Вячеслав Иванович Иванов
Родился 16 (28) февраля 1866 года в Москве.
Отец – землемер, мать из духовного рода.
Окончив в 1886 году два курса историко-филологического факультета Московского университета, Иванов уехал в Берлин. Там он продолжил образование под руководством знаменитого историка Моммзена, специалиста по древнему Риму. Там же, в Берлине, защитил диссертацию – об откупах в Древнем Риме. Но истинной страстью Иванова до конца жизни оставалась древняя Греция. Он любил ее язык, много путешествовал, собирая материалы об эллинском культе Диониса, давшем когда-то начало театру трагедии. В 1904 году в журнале «Новый путь» появилось известное исследование Иванова «Эллинская религия страдающего бога», а в 1905 году в «Вопросах жизни» – «Религия Диониса».
Как поэт выступил в 1903 году, когда ему уже исполнилось тридцать шесть лет. Книга лирики «Кормчие звезды», прошла, в общем, незамеченной, но следующая – «Прозрачность» (1904) – сразу ввела Иванова в круг поэтов-символистов. В своих стихах намеренно употреблял архаичный словарь, писал, по словам одного критика, «заржавленным» языком. Но делал это Иванов с величайшим искусством. Он строил свой поэтический мир, стараясь как можно точнее и гармоничнее выявить божественную сущность вещей, раскрыть тайны символов.
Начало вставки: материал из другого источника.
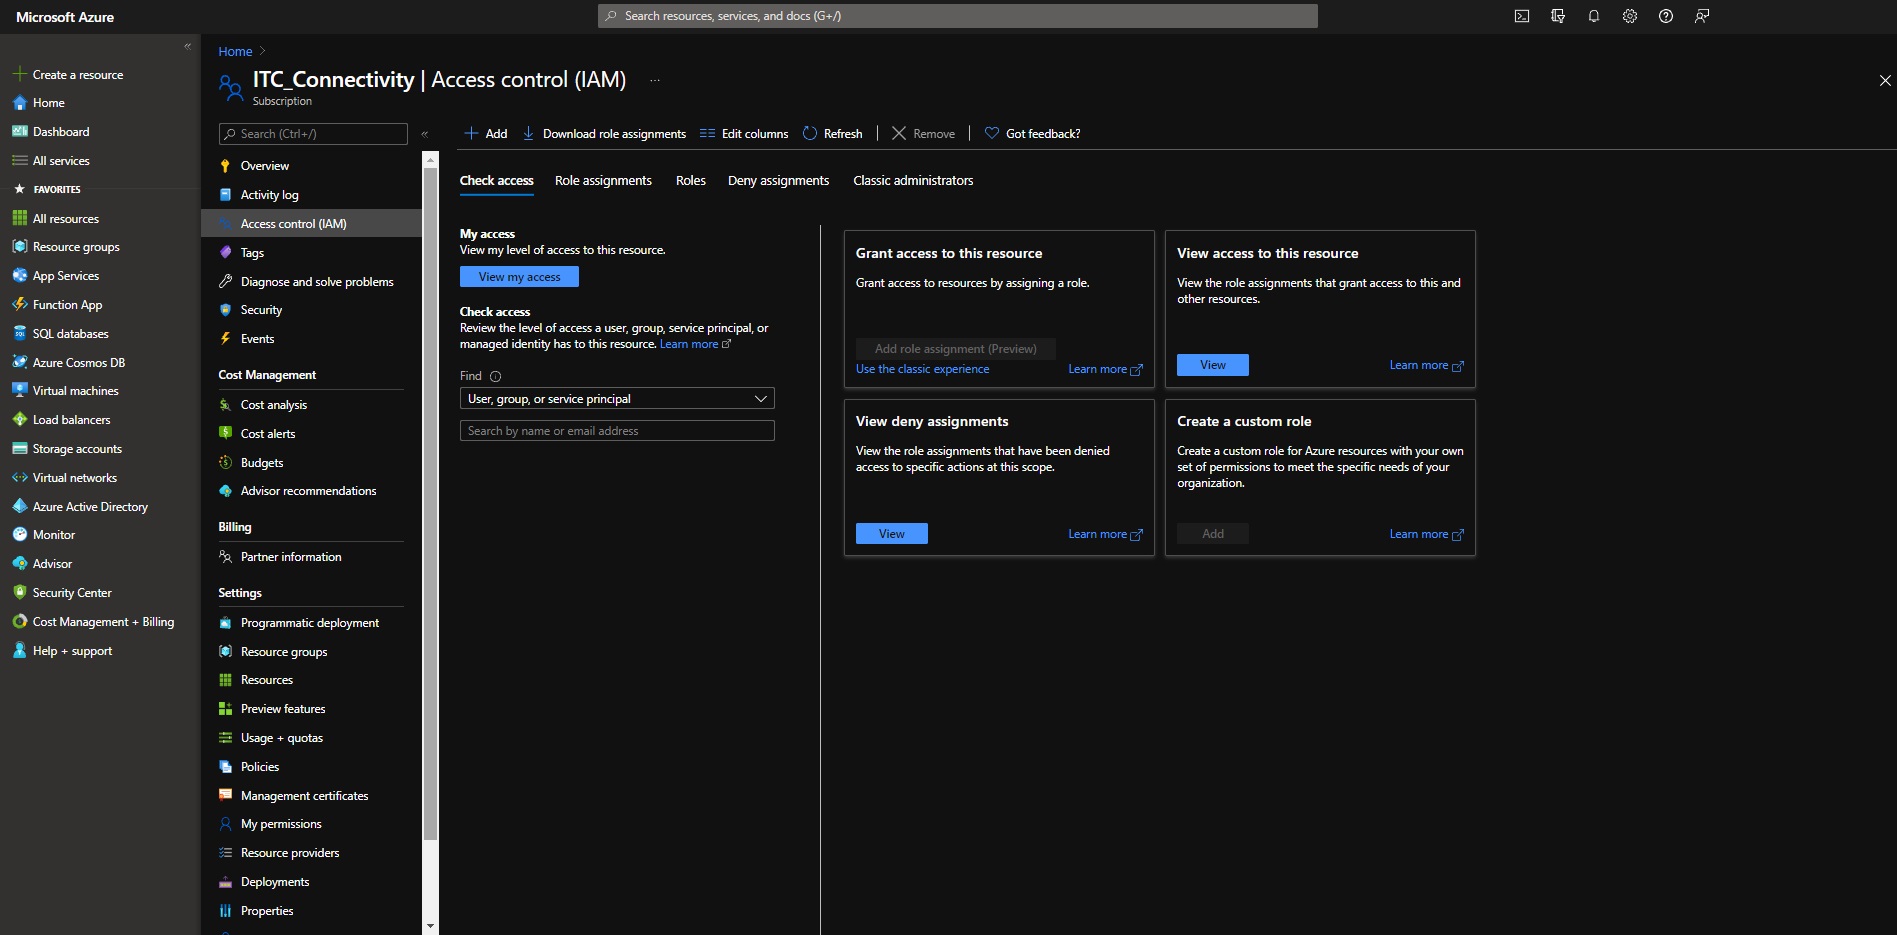This screenshot has height=935, width=1897.
Task: Open the directory and subscription filter icon
Action: pos(1557,16)
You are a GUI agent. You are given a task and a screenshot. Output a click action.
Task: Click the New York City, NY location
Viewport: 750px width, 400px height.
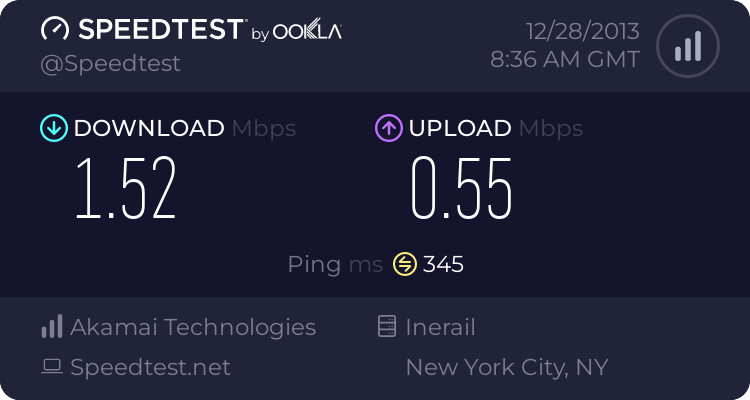click(507, 368)
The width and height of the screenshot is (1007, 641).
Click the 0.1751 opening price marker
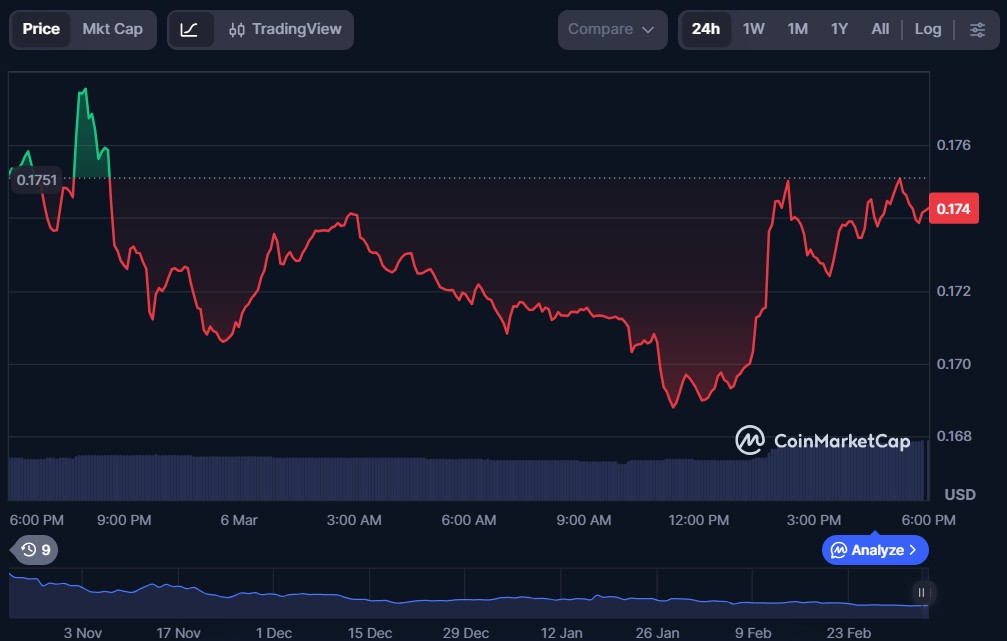coord(37,180)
Он был глубоко убежден, что в любом талантливом произведении искусства живет, прежде всего, скрытая музыка. «И это не потому только, – писал он, – что ему (произведению искусства) необходимо присущи ритм и внутреннее движение; но сама душа искусства музыкальна. Истинное содержание художественного изображения всегда шире его предмета. В этом смысле оно всегда символично; но то, что оно объемлет своим символом, остается для ума необъятным и несказанным для человеческого слова. Чтобы произведение искусства оказывало полное эстетическое действие, должна чувствоваться эта непостижность и неизмеримость его конечного смысла. Отсюда – устремление к неизреченному, составляющее душу и жизнь эстетического наслаждения, и эта воля, этот порыв – музыка…» Лучше всего выявлению скрытой музыки, считал Иванов, соответствует театр мистерий, где все зрители сами становятся участниками действия, непосредственно приобщаясь к мифотворчеству. В созидании будущего надчеловеческого искусства, считал Иванов, будут участвовать все люди планеты.
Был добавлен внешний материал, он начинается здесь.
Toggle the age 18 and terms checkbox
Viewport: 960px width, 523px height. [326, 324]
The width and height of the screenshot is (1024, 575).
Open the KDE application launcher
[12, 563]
«Читатель, приступающий к этому поэту, – писал Пяст, – чувствует себя как-то удивительно странно. Где то, что он привык видеть и слышать в литературе, как и в жизни? Где все окружающие его изо дня в день предметы? Он их привык встречать на каждом шагу, и, право, без присутствия их, хотя бы молчаливого, скрытого в заднем плане стихотворения, – в начале обойтись не может. Скажет Пушкин: «Я помню чудное мгновенье» – и во всем стихотворении не упомянет ни одной вещи из наличной, окружающей это мгновенье обстановки, но никому и в голову не придет спросить себя, где это происходило. Отнюдь не потому, чтобы это было для нас не важно, но потому что где-то между строчек эта обстановка вошла в это стихотворение. Ничего подобного не найдет он у Вячеслава Иванова. Стихи его «видны насквозь». В них самих нет заграждающего зрение заднего фона…»
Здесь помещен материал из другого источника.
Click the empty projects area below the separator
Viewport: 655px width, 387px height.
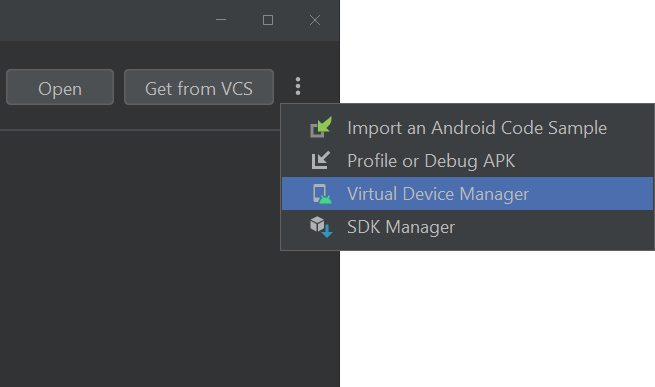click(x=140, y=259)
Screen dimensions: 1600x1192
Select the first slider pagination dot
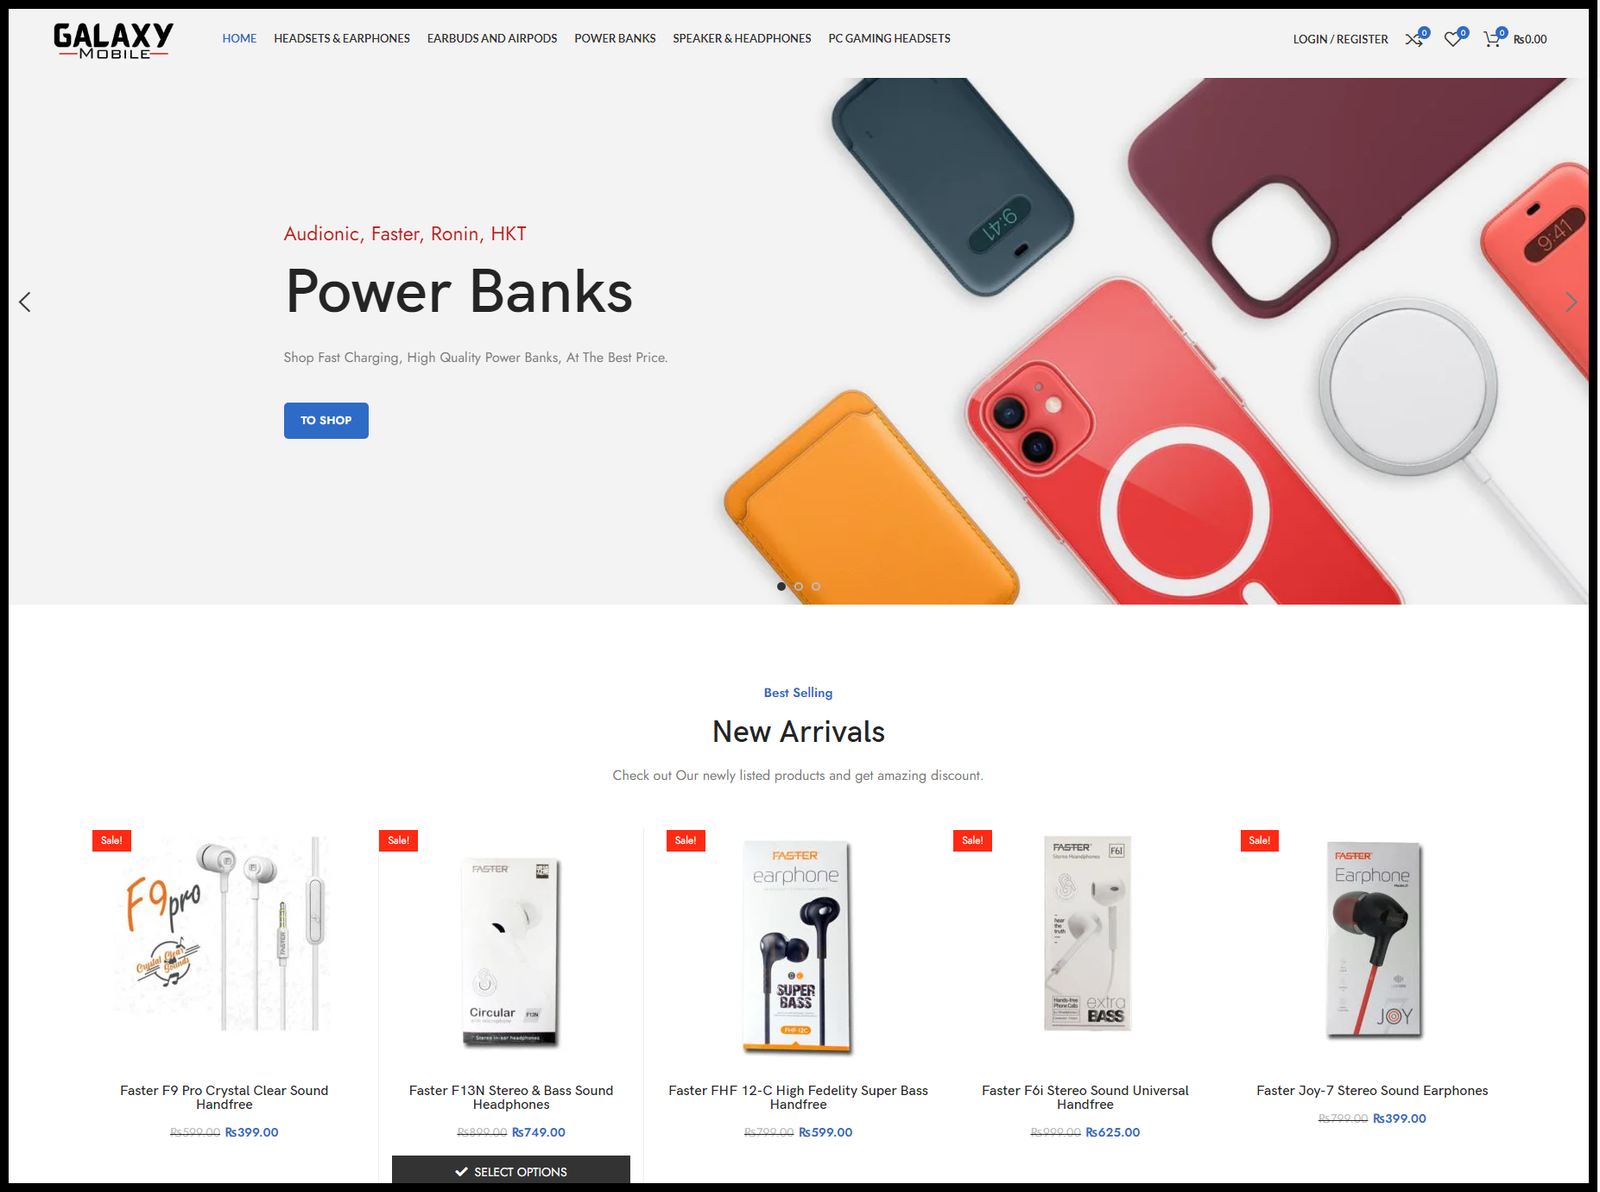point(781,586)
С внутренней «темностью» стихов Иванова связано множество анекдотов; вот один. Однажды Великий князь Константин (писавший стихи под прозрачным псевдонимом К. Р.), обходя строй Петербургского кадетского корпуса, увидел среди кадетов приемного сына В. Иванова – Костю Шварлсалона. – «Поэт Вячеслав Иванов твой отчим?» – «Так точно, Ваше императорское высочество». – «Ты читал его стихи?» – «Так точно, Ваше императорское высочество». – «Ты понял их?» – «Так точно, Ваше императорское высочество». – «Значит, ты умнее меня, – покачал головой Великий князь. – Я ничего не понял».